(GIVEN RECORDS)

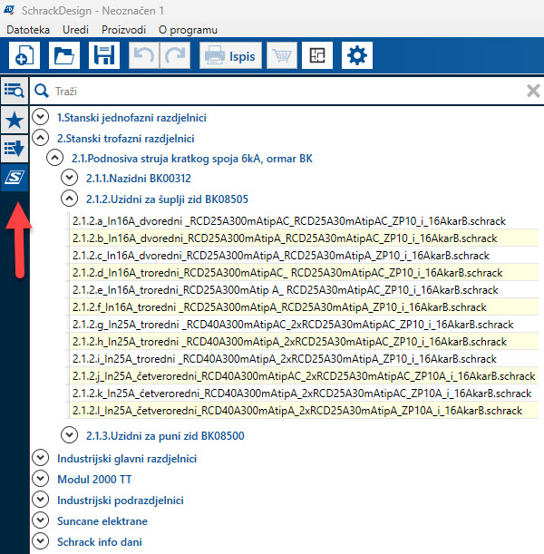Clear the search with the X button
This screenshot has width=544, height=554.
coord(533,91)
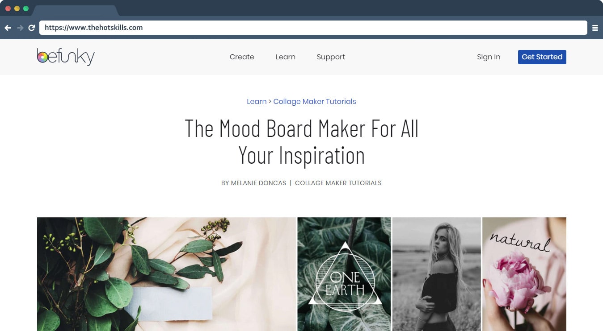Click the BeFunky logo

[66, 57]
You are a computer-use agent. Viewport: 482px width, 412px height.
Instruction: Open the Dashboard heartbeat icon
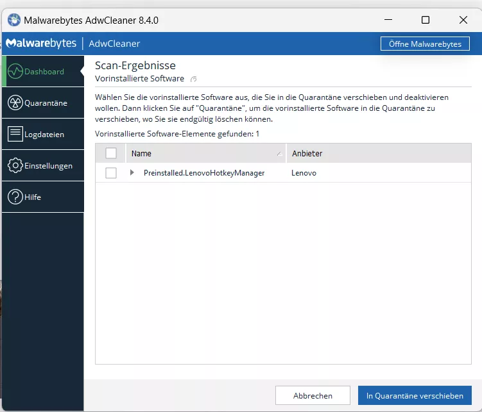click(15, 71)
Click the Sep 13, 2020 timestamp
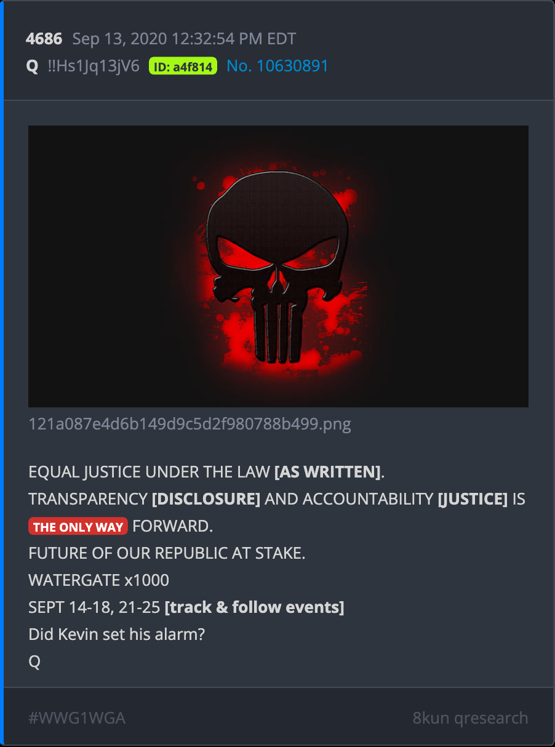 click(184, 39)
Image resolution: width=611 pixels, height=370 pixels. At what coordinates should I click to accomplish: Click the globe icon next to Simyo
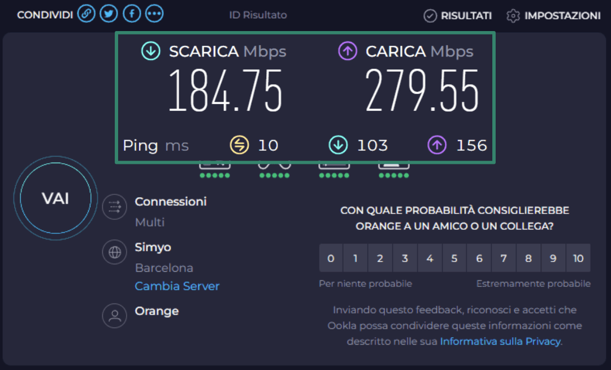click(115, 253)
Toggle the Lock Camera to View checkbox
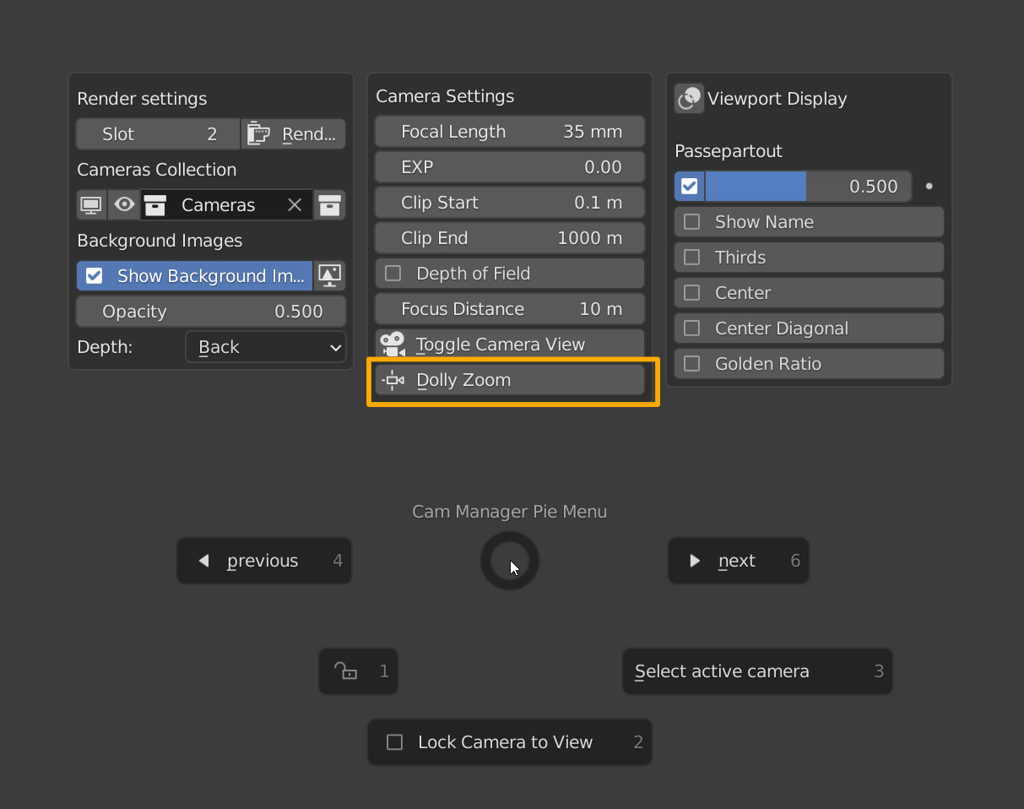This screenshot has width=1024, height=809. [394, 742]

(End GIVEN RECORDS)

### WHAT NEEDS TO BE DONE
When the line containing "You are a computer-use" is reached, write out that line and each one after it exactly, ending with the last line of the records; pictures are not copied.

### EXERCISE RESPONSE
You are a computer-use agent. Viewport: 482px width, 412px height.
Instruction: Open the Dashboard heartbeat icon
click(15, 71)
Click the Sep 13, 2020 timestamp
 click(184, 39)
Image resolution: width=611 pixels, height=370 pixels. At what coordinates should I click to accomplish: Click the globe icon next to Simyo
click(115, 253)
Toggle the Lock Camera to View checkbox
This screenshot has width=1024, height=809. [394, 742]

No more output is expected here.